Second, we determine whether the trial court abused its discretion by sustaining the demurrer without leave to amend. (Harmony Gold U.S.A., Inc. v. County of Los Angeles, supra, 31 Cal.App.5th at p. 830.) Under both standards, the appellant has the burden of demonstrating the trial court erred. (Aguilera v. Heiman (2009) 174 Cal.App.4th 590, 595.) “An abuse of discretion is established when ‘there is a reasonable probability the plaintiff could cure the defect with an amendment.’ ” (Ibid.; accord, Schifando v. City of Los Angeles (2003) 31 Cal.4th 1074, 1081.)

II. Plaintiffs Lack Standing Under the UCL

The UCL prohibits, and provides civil remedies for, unfair competition, which it defines as “any unlawful, unfair or fraudulent business act or practice.” (Bus. & Prof. Code, § 17200.) “Its purpose ‘is to protect both consumers and competitors by promoting fair competition in commercial markets for goods and services.’ ” (Kwikset Corp. v.
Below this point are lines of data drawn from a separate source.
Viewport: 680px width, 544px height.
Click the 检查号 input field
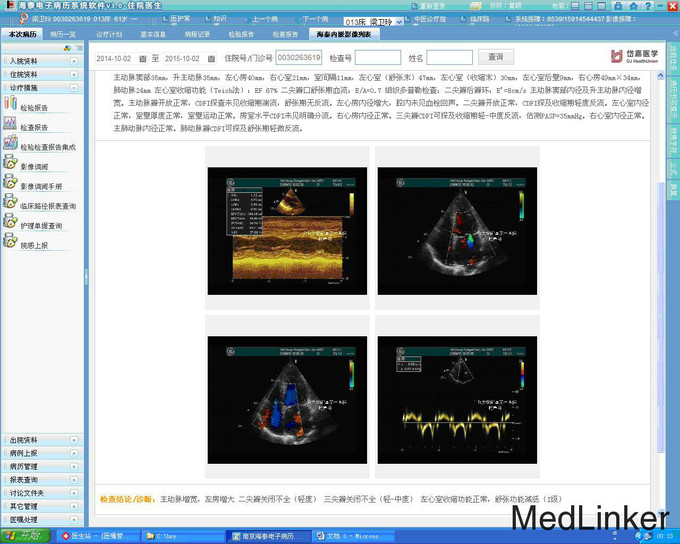pos(378,57)
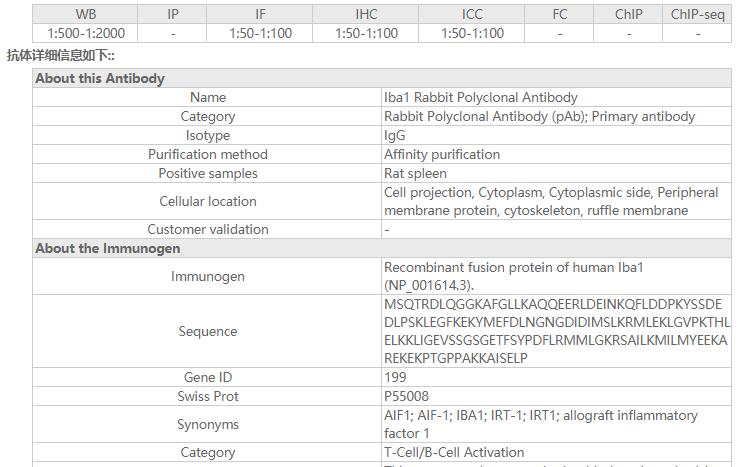Click the FC column header
The height and width of the screenshot is (467, 743).
click(x=559, y=15)
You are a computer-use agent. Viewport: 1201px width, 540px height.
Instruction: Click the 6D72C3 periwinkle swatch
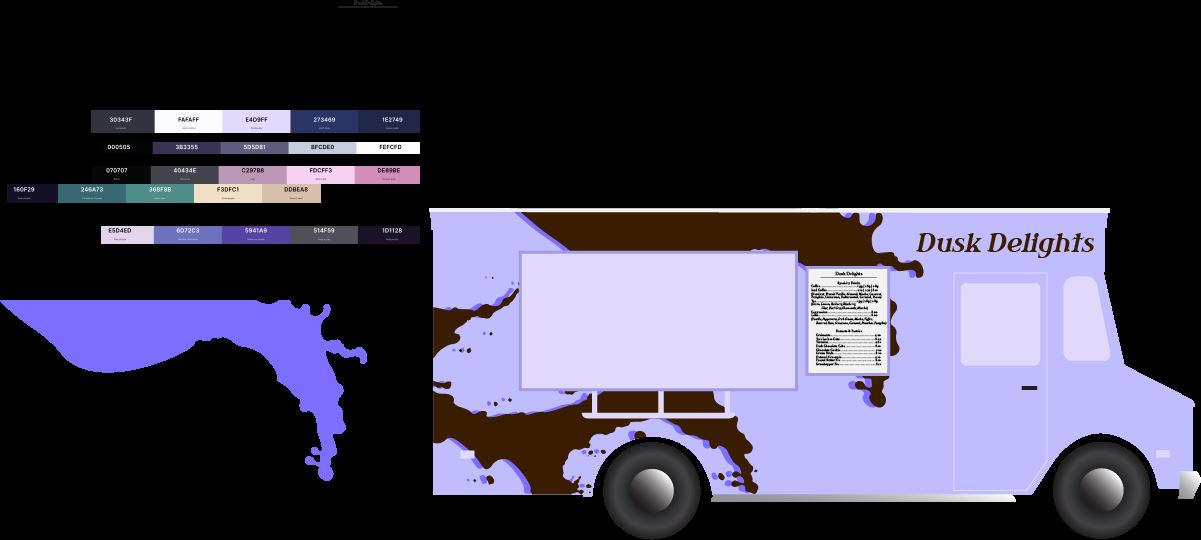click(187, 234)
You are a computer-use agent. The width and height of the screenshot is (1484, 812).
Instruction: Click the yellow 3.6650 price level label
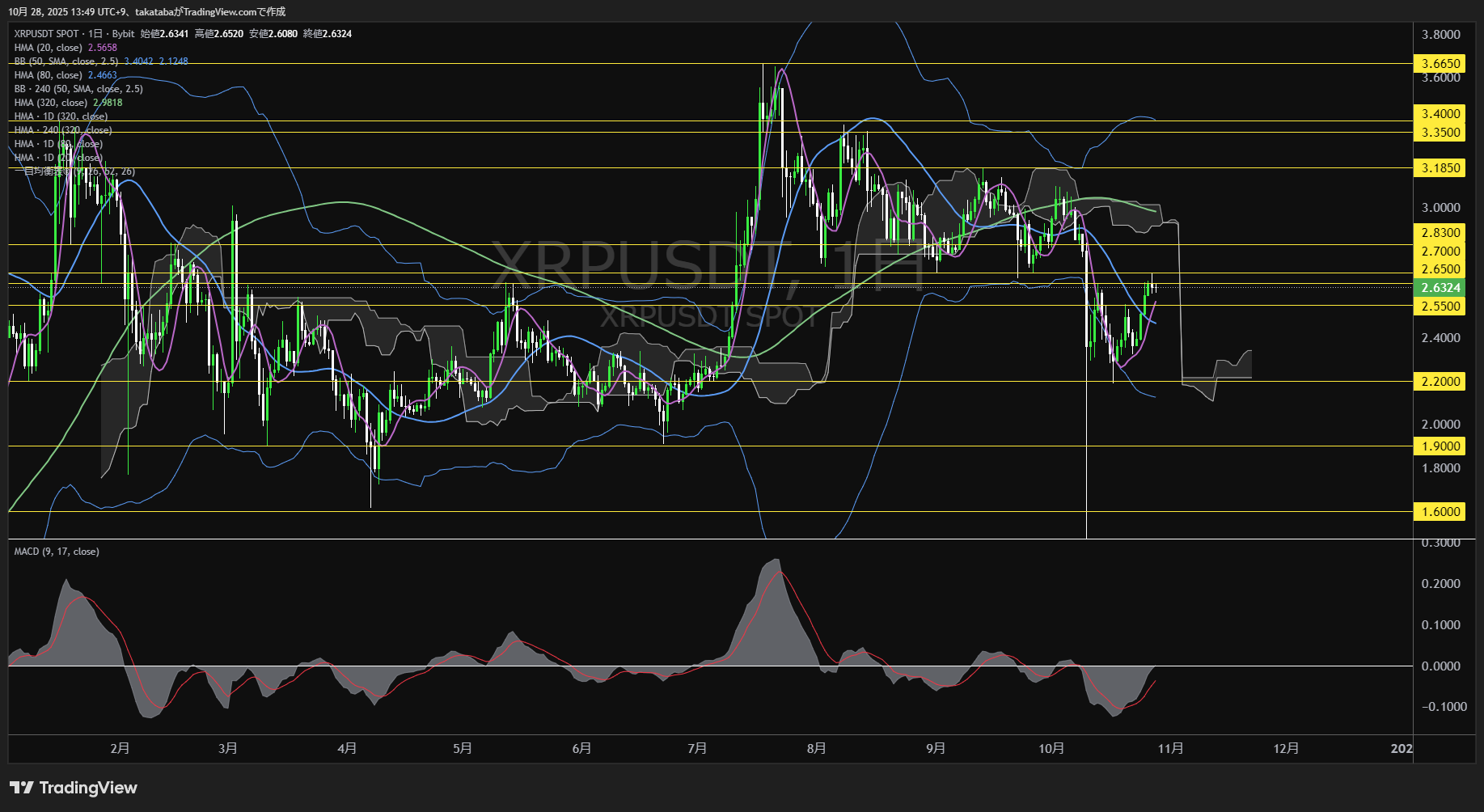click(1440, 64)
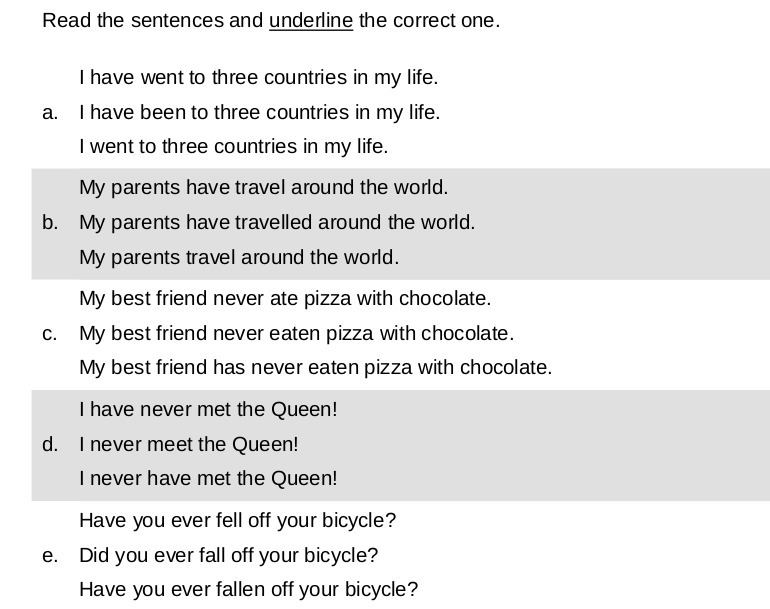Click "Have you ever fell off your bicycle?"
The image size is (770, 609).
tap(237, 520)
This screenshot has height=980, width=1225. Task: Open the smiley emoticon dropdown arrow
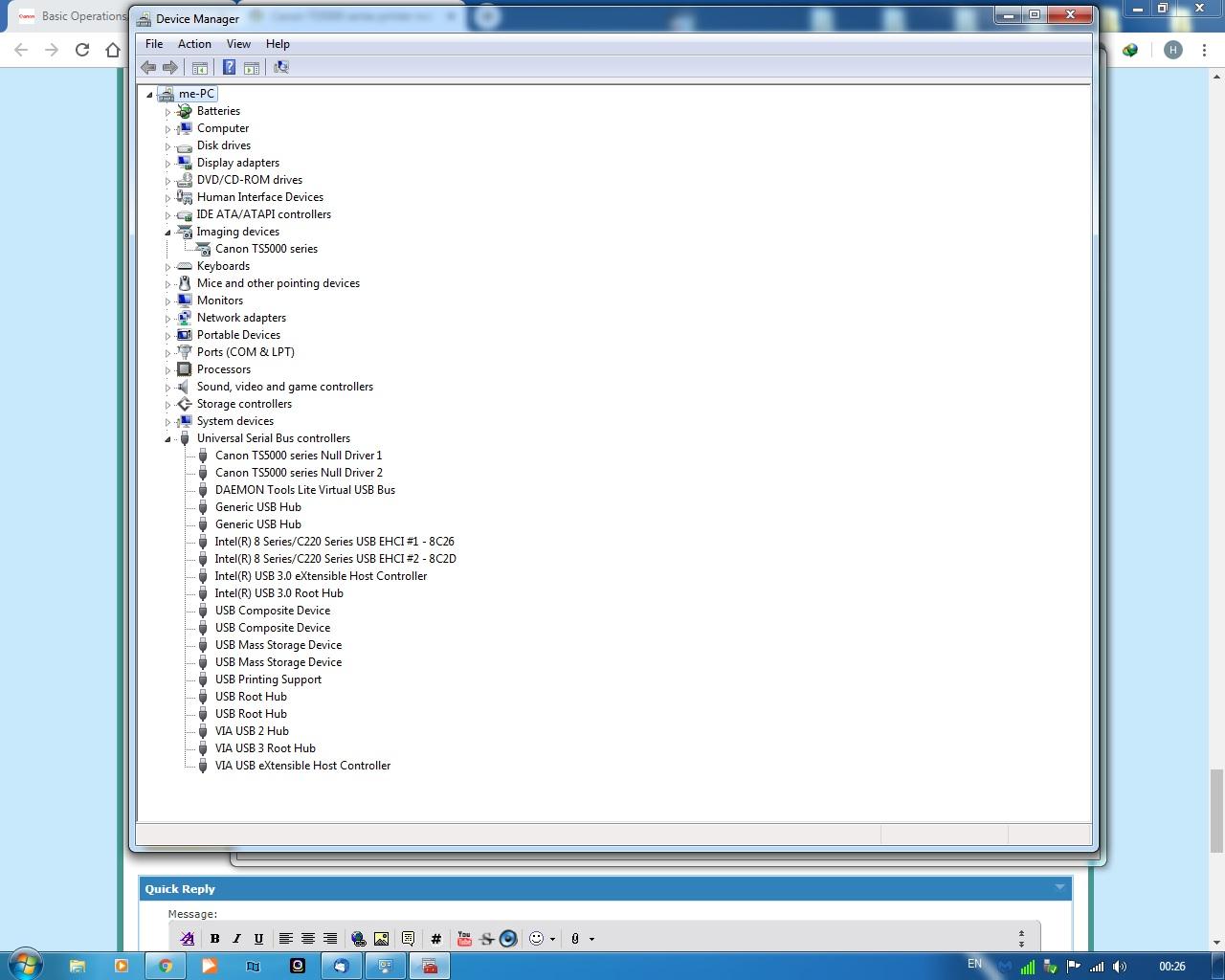click(x=552, y=939)
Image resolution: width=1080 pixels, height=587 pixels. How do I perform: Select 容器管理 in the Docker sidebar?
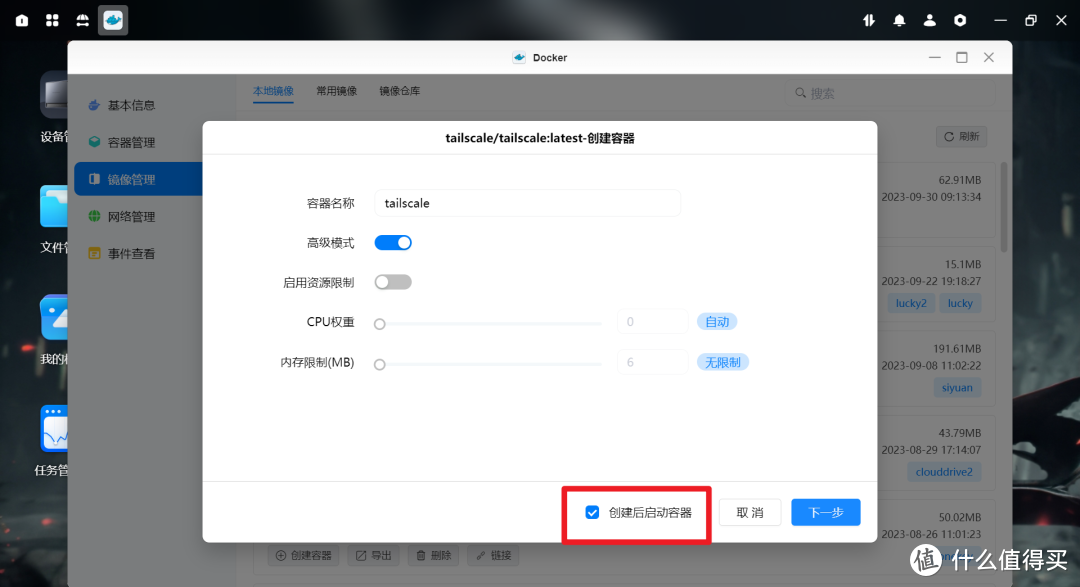click(x=130, y=142)
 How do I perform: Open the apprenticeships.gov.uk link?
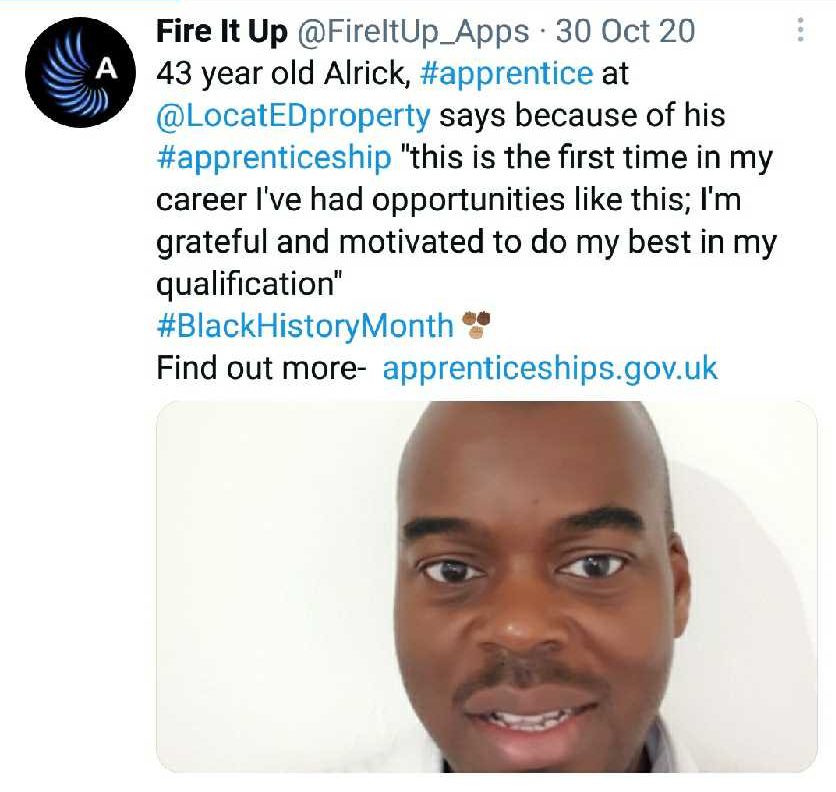pyautogui.click(x=550, y=369)
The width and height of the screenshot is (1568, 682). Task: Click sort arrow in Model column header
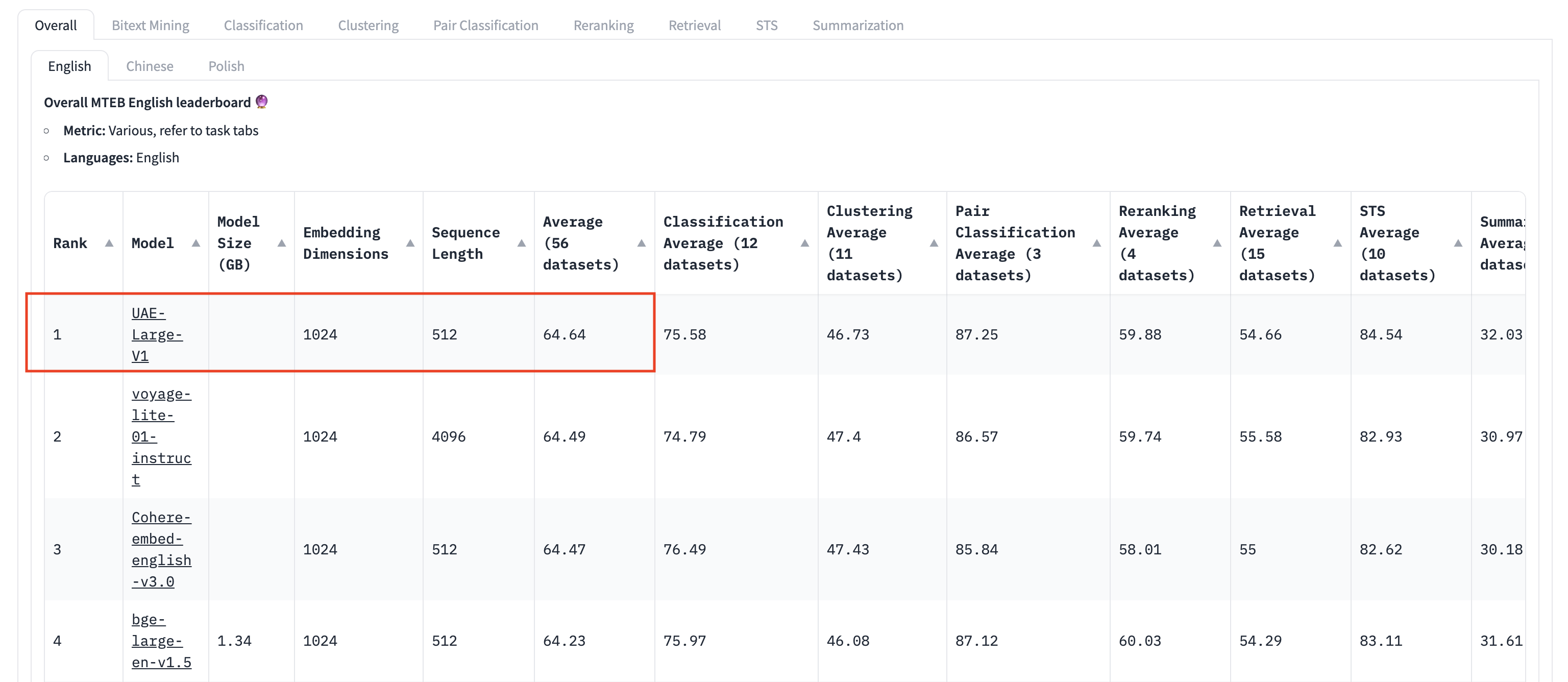tap(195, 243)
Superior Court (2011) 51 Cal.4th 310, 320 (Kwikset Corp.); accord, Kasky v. Nike, Inc. (2002) 27 Cal.4th 939, 949.) “In service of that purpose, the Legislature framed the UCL’s substantive provisions in ‘ “broad, sweeping language” ’ . . . .” (Kwikset Corp., supra, at p. 320; accord, Cel-Tech Communications, Inc. v. Los Angeles Cellular Telephone Co. (1999) 20 Cal.4th 163, 181.) “The UCL does not proscribe specific activities, but in relevant part broadly prohibits ‘any unlawful, unfair or fraudulent business act or practice.’ (§ 17200.) ‘ “ ‘Because . . . section 17200 is written in the disjunctive, it establishes three varieties of unfair competition—acts or practices which are unlawful, or unfair, or fraudulent. . . .’ ” ’ [Citations.]” (Aleksick v. 7-Eleven, Inc. (2012) 205 Cal.App.4th 1176, 1184.)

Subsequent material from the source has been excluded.